Board of Trade Clearing Corp.'s E-Commerce Initiative

READER ROI

* Learn how almost going out of business sparked an organization’s IT renaissance

* Explore how changes in the global financial industry affected one long-standing player

* See why a B2B exchange would look to partner with an existing clearinghouse

The Chicago Tribune headline was ominous: "Clearing Corp. Clears Its Decks for Looming Demise," the business page screamed on July 14, 1998. At that moment, the Board of Trade Clearing Corp., the back-office operation that had cleared transactions for the Chicago Board of Trade futures markets for 73 years, seemed as good as dead. And there was little Tom Hammond or Brett Paulson could do about it. n The reasons were simple. After more than six years of talks, the Chicago Board of Trade was finally getting serious about merging the Clearing Corp., where Hammond was the number-two business executive and Paulson the CIO, with a similar organization at the nearby Chicago Mercantile Exchange. The merger would cut costs because the Clearing Corp. and the Mercantile Exchange’s clearing organization served the same function. Plans called for the liquidation of the Clearing Corp. in favor of a new, independent organization using the Clearing 21 system the Mercantile Exchange was developing. That made the Clearing Corp.--already the subject of critical reviews for allegedly inflexible and outdated information systems--redundant.

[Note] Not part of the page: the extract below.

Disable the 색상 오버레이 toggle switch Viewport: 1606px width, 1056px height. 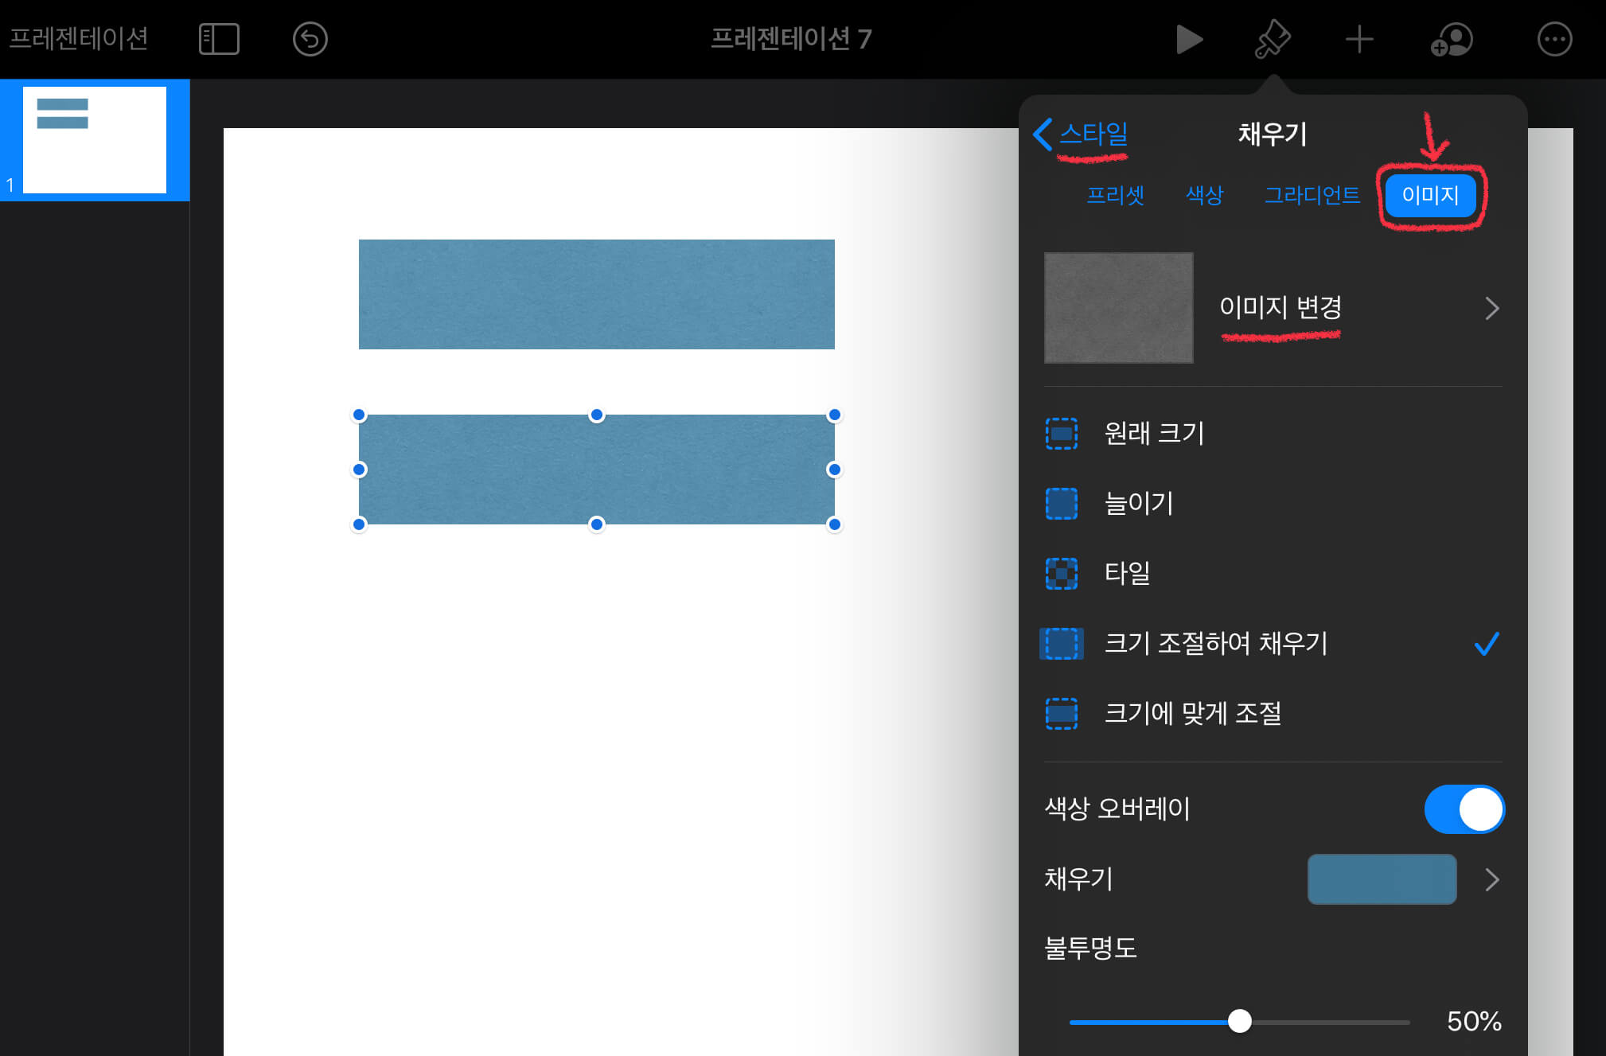pos(1464,809)
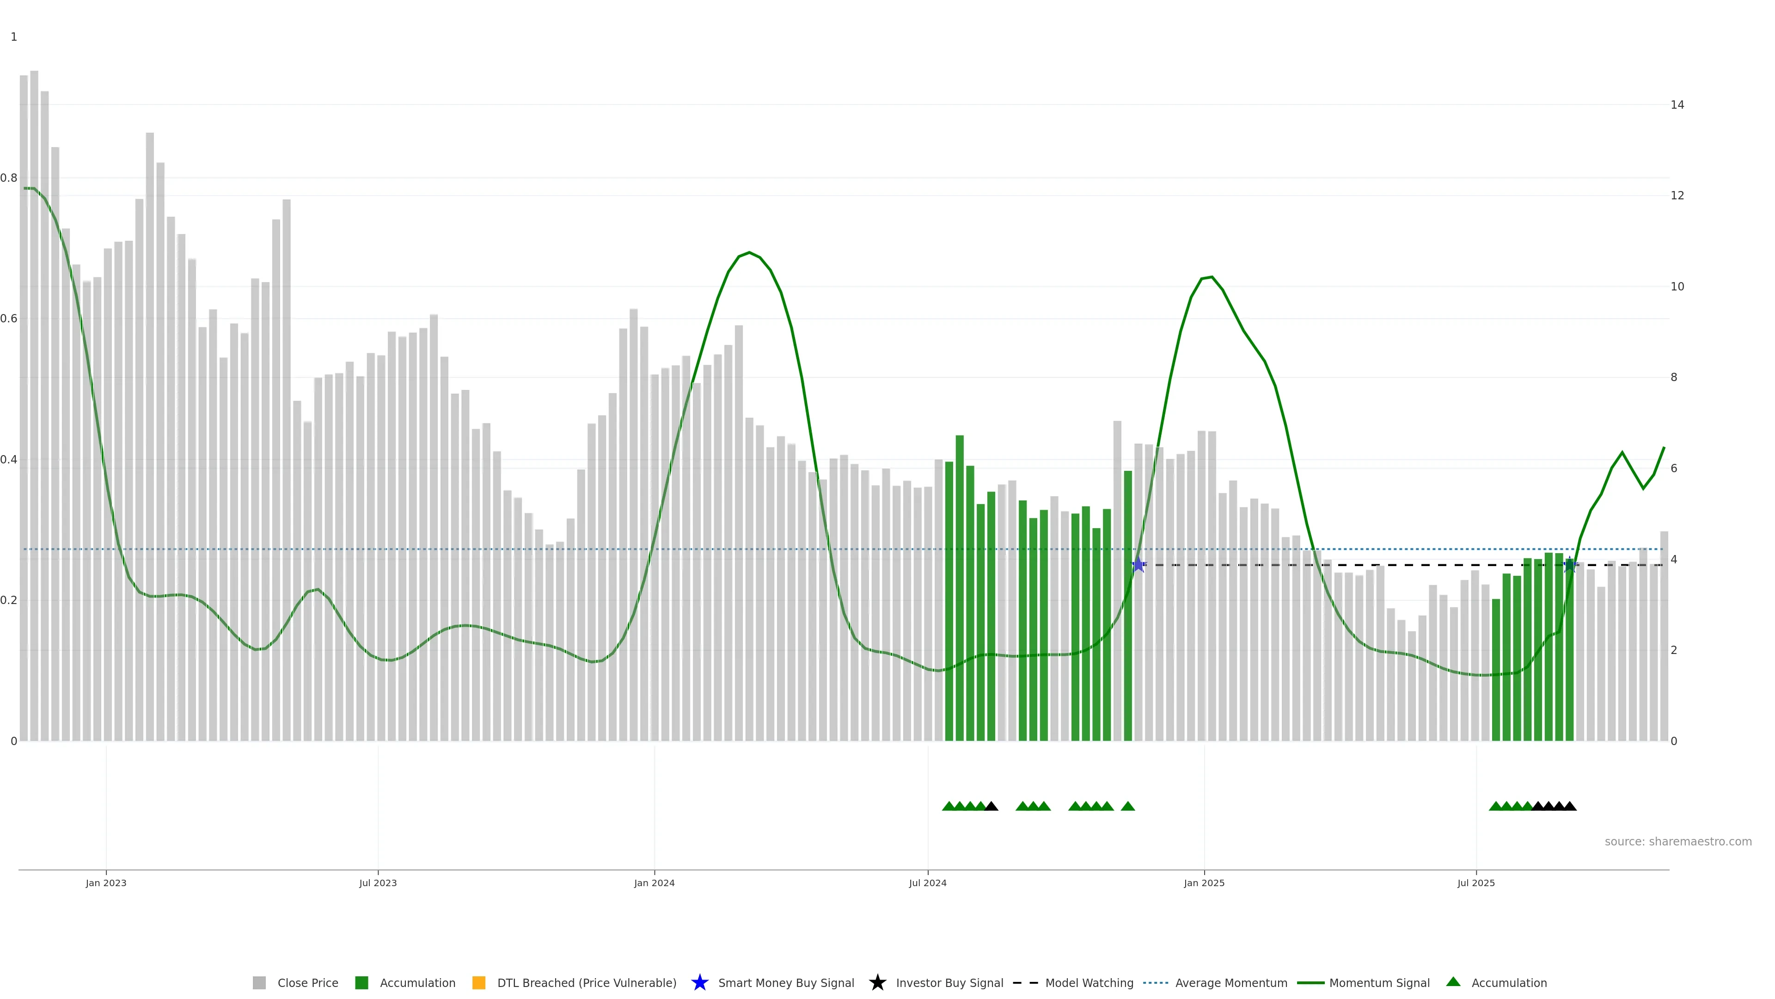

The Clearing Corp. operates separately from the Chicago Board of Trade in a setup designed to protect traders and the integrity of the market. Yet the Board of Trade was, until recently, the Clearing Corp.’s only customer, and it’s the 93 member companies conducting business at the Board of Trade that fund and govern the Clearing Corp. (Other clearinghouses are subsidiaries owned by the exchanges they serve.) This all meant, in 1998, that executives at the Clearing Corp. would learn their fate from the Board of Trade leaders conducting merger talks with the Chicago Mercantile Exchange. That word came in September 1998 when the merger talks unexpectedly died. The Board of Trade nixed the deal after the Chicago Mercantile Exchange announced an alliance with Cantor Fitzgerald, a New York City-based electronic exchange that intended to compete with the Board of Trade. At the offices of the Clearing Corp., Hammond and Paulson and their staff set about turning what had been a "looming demise" into an opportunity. They had survived, but a struggle to redefine their organization had just begun. And it would be two years, until fall 2000, before they could roll out their plan to strengthen their position in Chicago and set the stage for new sources of revenue with a B2B e-commerce play.

Newspaper headlines signal snapshots in time; they can also be a call to action. In August 1997, one year before the "clear the decks" bulletin, the Tribune carried another article spelling out the findings of a report from Andersen Consulting (now called Accenture). According to the newspaper, this report charged that the Clearing Corp. "can’t meet the strategic needs of the exchange [at the Chicago Board of Trade] because of inflexible systems" and that "its technical plans are ill-defined."

"We kind of swallowed hard and took that one," Paulson says of the media report. Paulson says he feels the coverage was harsh, but acknowledges it carried some truth. The evaluation cited above came during the long merger negotiations between the two Chicago institutions when, Paulson says, the Clearing Corp.’s leadership felt its hands were tied. It wasn’t time to pump IT investments into an organization that was facing extinction. At the same time, though, the world around them was changing.

The signs were all around. The Chicago Mercantile Exchange’s Clearing 21 system, under development, had given that body an upper hand in merger talks with the Board of Trade. Entire exchanges in London and Paris had gone electronic, and electronic exchanges like Cantor Fitzgerald were popping up to compete with the Board of Trade. Member companies, meanwhile, wanted real-time information and access to back-end systems that the Clearing Corp. could not provide. They also wanted the Clearing Corp. to adopt more flexible systems that would ease communication between the clearinghouse and its members. The Clearing Corp.’s systems used a form of batch processing, instead of real-time processing, that slowed the process of accepting and recording trades at member companies. "The systems and tools they had were very adequate and met requirements," says Bernard Dan, CEO of Cargill Investor Services in Chicago. "What we as users saw was that historic approach [to IT] was not going to be a recipe for success in the future."

Hammond, the executive vice president for clearing services, and Paulson say they recognized the need to modernize their operation and decided not only to rectify their problems, but to set out in a new direction. They began an overhaul using money from the IT operating budget that would not only bring the Clearing Corp. to the technological forefront of its field but would, for the first time, offer its services to customers outside the Board of Trade--specifically, B2B exchange websites. After doing one activity for the same customer since 1925, the Clearing Corp. would branch out into the dotcom world, like a 75-year-old startup.